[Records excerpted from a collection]
::::::::

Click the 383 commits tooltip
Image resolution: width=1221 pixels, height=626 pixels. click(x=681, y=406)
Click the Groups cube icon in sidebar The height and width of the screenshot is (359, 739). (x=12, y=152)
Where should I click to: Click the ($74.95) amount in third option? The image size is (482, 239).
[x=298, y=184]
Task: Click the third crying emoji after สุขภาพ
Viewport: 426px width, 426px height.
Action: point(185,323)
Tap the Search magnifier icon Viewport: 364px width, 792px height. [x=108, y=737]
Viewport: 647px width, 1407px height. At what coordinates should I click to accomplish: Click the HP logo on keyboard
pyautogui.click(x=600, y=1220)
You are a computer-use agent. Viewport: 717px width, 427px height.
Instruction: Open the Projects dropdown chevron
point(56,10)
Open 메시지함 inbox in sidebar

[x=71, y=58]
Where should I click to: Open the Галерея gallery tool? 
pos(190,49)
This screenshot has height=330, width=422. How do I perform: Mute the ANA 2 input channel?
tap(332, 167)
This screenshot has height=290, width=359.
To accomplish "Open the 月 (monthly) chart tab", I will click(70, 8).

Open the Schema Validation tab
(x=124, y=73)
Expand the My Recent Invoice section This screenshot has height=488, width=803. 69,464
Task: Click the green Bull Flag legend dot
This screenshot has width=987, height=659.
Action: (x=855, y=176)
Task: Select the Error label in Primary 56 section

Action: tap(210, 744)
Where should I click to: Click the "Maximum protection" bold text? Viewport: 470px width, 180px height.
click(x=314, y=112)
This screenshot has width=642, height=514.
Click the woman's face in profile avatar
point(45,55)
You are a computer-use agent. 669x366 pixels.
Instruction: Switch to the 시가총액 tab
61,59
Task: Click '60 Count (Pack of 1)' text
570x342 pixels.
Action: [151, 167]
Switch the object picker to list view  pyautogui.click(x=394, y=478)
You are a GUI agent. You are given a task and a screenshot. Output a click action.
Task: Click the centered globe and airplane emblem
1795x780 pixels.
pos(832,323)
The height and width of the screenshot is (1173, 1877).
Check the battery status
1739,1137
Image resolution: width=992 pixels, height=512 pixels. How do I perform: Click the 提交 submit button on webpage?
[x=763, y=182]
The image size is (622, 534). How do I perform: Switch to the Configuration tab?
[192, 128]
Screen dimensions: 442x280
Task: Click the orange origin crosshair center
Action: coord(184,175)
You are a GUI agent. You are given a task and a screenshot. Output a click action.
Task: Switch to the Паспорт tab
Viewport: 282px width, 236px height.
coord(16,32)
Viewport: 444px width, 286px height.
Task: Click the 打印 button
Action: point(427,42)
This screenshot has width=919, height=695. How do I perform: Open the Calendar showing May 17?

::::::::

#### [Your task]
Convert these records into a Markdown table with two columns, Row and Line, giving each non-blank line its own row numbered in order and leaving blank lines out.

#### [Solution to this task]
| Row | Line |
|---|---|
| 1 | Click the 383 commits tooltip |
| 2 | Image resolution: width=1221 pixels, height=626 pixels. click(x=681, y=406) |
| 3 | Click the Groups cube icon in sidebar The height and width of the screenshot is (359, 739). (x=12, y=152) |
| 4 | Where should I click to: Click the ($74.95) amount in third option? The image size is (482, 239). |
| 5 | [x=298, y=184] |
| 6 | Task: Click the third crying emoji after สุขภาพ |
| 7 | Viewport: 426px width, 426px height. |
| 8 | Action: point(185,323) |
| 9 | Tap the Search magnifier icon Viewport: 364px width, 792px height. [x=108, y=737] |
| 10 | Viewport: 647px width, 1407px height. At what coordinates should I click to accomplish: Click the HP logo on keyboard |
| 11 | pyautogui.click(x=600, y=1220) |
| 12 | You are a computer-use agent. Viewport: 717px width, 427px height. |
| 13 | Instruction: Open the Projects dropdown chevron |
| 14 | point(56,10) |
| 15 | Open 메시지함 inbox in sidebar |
| 16 | [x=71, y=58] |
| 17 | Where should I click to: Open the Галерея gallery tool?  |
| 18 | pos(190,49) |
| 19 | This screenshot has height=330, width=422. How do I perform: Mute the ANA 2 input channel? |
| 20 | tap(332, 167) |
| 21 | This screenshot has height=290, width=359. |
| 22 | To accomplish "Open the 月 (monthly) chart tab", I will click(70, 8). |
| 23 | Open the Schema Validation tab |
| 24 | (x=124, y=73) |
| 25 | Expand the My Recent Invoice section This screenshot has height=488, width=803. 69,464 |
| 26 | Task: Click the green Bull Flag legend dot |
| 27 | This screenshot has width=987, height=659. |
| 28 | Action: (x=855, y=176) |
| 29 | Task: Select the Error label in Primary 56 section |
| 30 | Action: tap(210, 744) |
| 31 | Where should I click to: Click the "Maximum protection" bold text? Viewport: 470px width, 180px height. |
| 32 | click(x=314, y=112) |
| 33 | This screenshot has width=642, height=514. |
| 34 | Click the woman's face in profile avatar |
| 35 | point(45,55) |
| 36 | You are a computer-use agent. 669x366 pixels. |
| 37 | Instruction: Switch to the 시가총액 tab |
| 38 | 61,59 |
| 39 | Task: Click '60 Count (Pack of 1)' text |
| 40 | 570x342 pixels. |
| 41 | Action: [151, 167] |
| 42 | Switch the object picker to list view  pyautogui.click(x=394, y=478) |
| 43 | You are a GUI agent. You are given a task and a screenshot. Output a click action. |
| 44 | Task: Click the centered globe and airplane emblem |
| 45 | 1795x780 pixels. |
| 46 | pos(832,323) |
| 47 | The height and width of the screenshot is (1173, 1877). |
| 48 | Check the battery status |
| 49 | 1739,1137 |
| 50 | Image resolution: width=992 pixels, height=512 pixels. How do I perform: Click the 提交 submit button on webpage? |
| 51 | [x=763, y=182] |
| 52 | The image size is (622, 534). How do I perform: Switch to the Configuration tab? |
| 53 | [192, 128] |
| 54 | Screen dimensions: 442x280 |
| 55 | Task: Click the orange origin crosshair center |
| 56 | Action: coord(184,175) |
| 57 | You are a GUI agent. You are given a task and a screenshot. Output a click action. |
| 58 | Task: Switch to the Паспорт tab |
| 59 | Viewport: 282px width, 236px height. |
| 60 | coord(16,32) |
| 61 | Viewport: 444px width, 286px height. |
| 62 | Task: Click the 打印 button |
| 63 | Action: point(427,42) |
| 64 | This screenshot has width=919, height=695. How do I perform: Open the Calendar showing May 17? |